_Problems to solve_
A - Extract the passage of the post on agentic loops and AI evals, starting with "My goal was" and going on through "these probabilistic systems.", copying it word for word.
B - Write the next part of the post about making agentic loops reliable and turning Anthropic's eval categories into an infographic, picking up after its final sentence.

_Extract provided_
I wanted to communicate some concepts about getting agentic loops to work reliably in a Teams chat. I had recently come across Anthropic’s blog post “Demystifying Evals for AI Agents”, and their categorization of three feedback mechanisms stuck with me. They grouped verification mechanisms into code-based graders (deterministic), model-based graders (where you ask a model to reason on work output and provide judgment), and Human in the Loop graders.
My goal was to communicate to business owners and clients that you can get reliable output from AI if you use an agentic loop and invest appropriately on both ends. On the input side, sort out your data so the context provided is clean, organized, and searchable for the tasks. On the verification loop side, invest in deterministic graders written in code and model-based graders where appropriate. But don’t expect the human to be out of the loop for these probabilistic systems.
The Anthropic article is useful, but most people probably wouldn’t read it. If you’re not deeply into software development, you’re not going to read a document like that and extract the core concept. So the next step was putting it into a diagram using Gemini and asking for an infographic.

Here’s the prompt I used:
Research these links first:
https://www.anthropic.com/engineering/demystifying-evals-for-ai-agents
https://www.anthropic.com/engineering/building-agents-with-the-claude-agent-sdk
Create an infographic that communicates why coding agents working on real-world
tasks need runtime evals to guide them to do effective work without the
probabilistic effects that occur if the runtime eval feedback is not available
to guide it. It should show the three different types of evals Anthropic have
documented within a feedback agentic loop to do real work. My argument is that
at least for the current time, a significant amount of evals for real-time work
outside the AI labs will involve a human in the loop to provide those evals.
One important point that some people don’t get yet: if you ask Gemini to do web searches as input, it provides that as grounded context. It’s not just whatever the LLM thinks. It’s specifically the context you’ve put into it by saying “read these pages on the web, then formulate the infographic from that information” rather than relying on what was trained into the model initially. The result was good using Nano Banana Pro. There may be spelling mistakes hiding in there, but nothing obvious stood out, and it communicated the concept well enough for a Teams chat post.
Writing a blog post about this seemed worthwhile, but there’s a challenge with visual outputs from LLMs. People get used to seeing a particular style, and it’s like fashion. Great when it’s new, but once people tire of it, a new fashion cycle is needed. Otherwise you get classed as old and staid or AI slop or some other denigration, without consideration for the content being communicated.

_Record excerpts_
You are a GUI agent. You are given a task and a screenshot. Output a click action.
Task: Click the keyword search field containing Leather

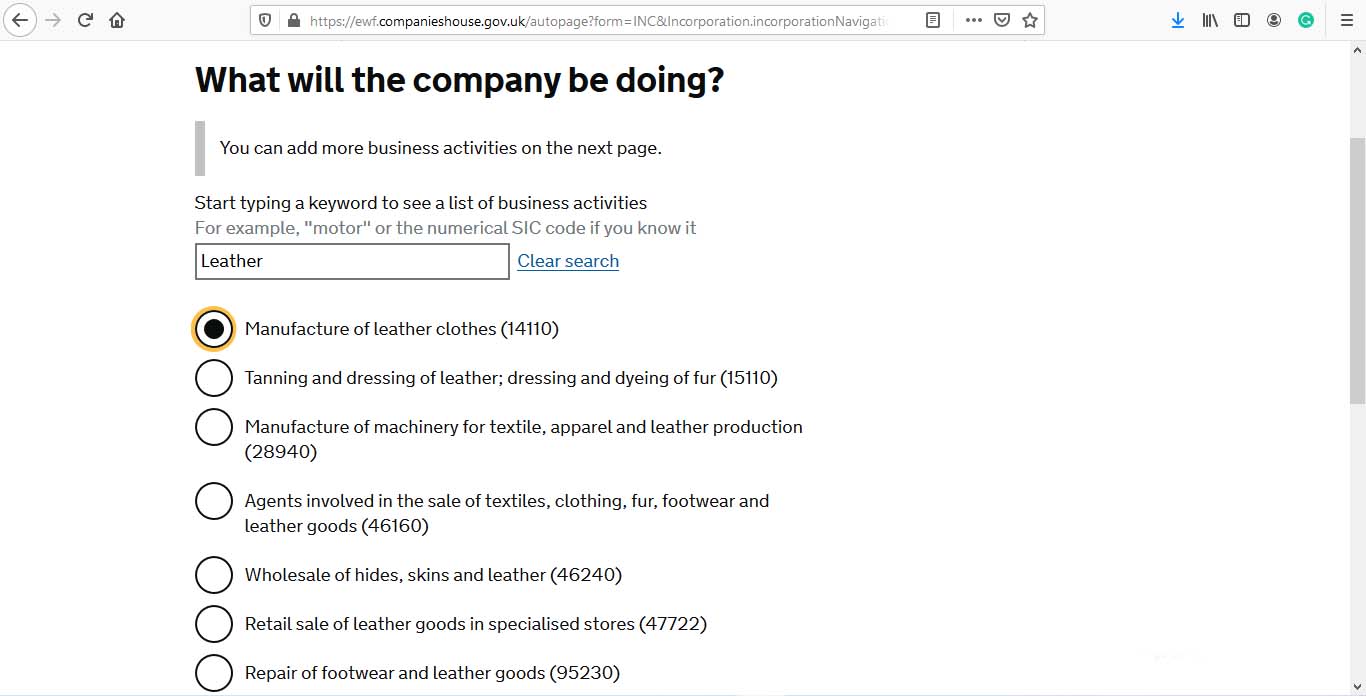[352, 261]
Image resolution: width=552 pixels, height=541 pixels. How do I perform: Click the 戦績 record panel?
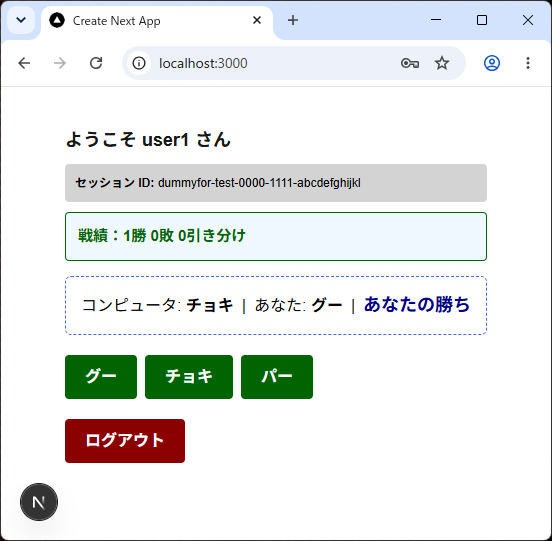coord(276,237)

_Written answers_
A -
My goal was to communicate to business owners and clients that you can get reliable output from AI if you use an agentic loop and invest appropriately on both ends. On the input side, sort out your data so the context provided is clean, organized, and searchable for the tasks. On the verification loop side, invest in deterministic graders written in code and model-based graders where appropriate. But don’t expect the human to be out of the loop for these probabilistic systems.

B -
For a blog post, establishing a consistent style for info-graphics on the Torq website seemed worthwhile as it establishes a visual consistency with the website styling and would be different from the default Nano Banana info graphics style. The solution was creating a Gemini Gem, which is basically a reusable prompt for creating Torq info-graphics. The results are shown in this post. You can see the Gemini visual watermark on each image.

Here’s the Gemini Gem prompt that defines the style:
Create a professional, horizontal infographic using the specific content
provided at the end of this prompt. Adhere strictly to the following visual
style guide:
1. Visual Identity (Tech/Dark Mode):
Color Palette: Use a deep, near-black navy background. Use vibrant Neon Lime
Green as the primary accent color for charts, icons, and dividers. Use clean
White for the main text.
Background: The background should be dark and uniform, optionally featuring a
very faint, subtle pattern of tech icons (low opacity) to add texture, but it
must remain clean.
Typography: Use bold, modern Sans-Serif fonts for all main headers to ensure
readability. You may use a Monospace font only for small data labels or
statistics to provide a subtle technical feel.
2. Layout & Design Structure:
Format: Standard horizontal infographic layout. Organize information into a
clear visual hierarchy (e.g., Top-down flow, Timeline, or Comparison columns).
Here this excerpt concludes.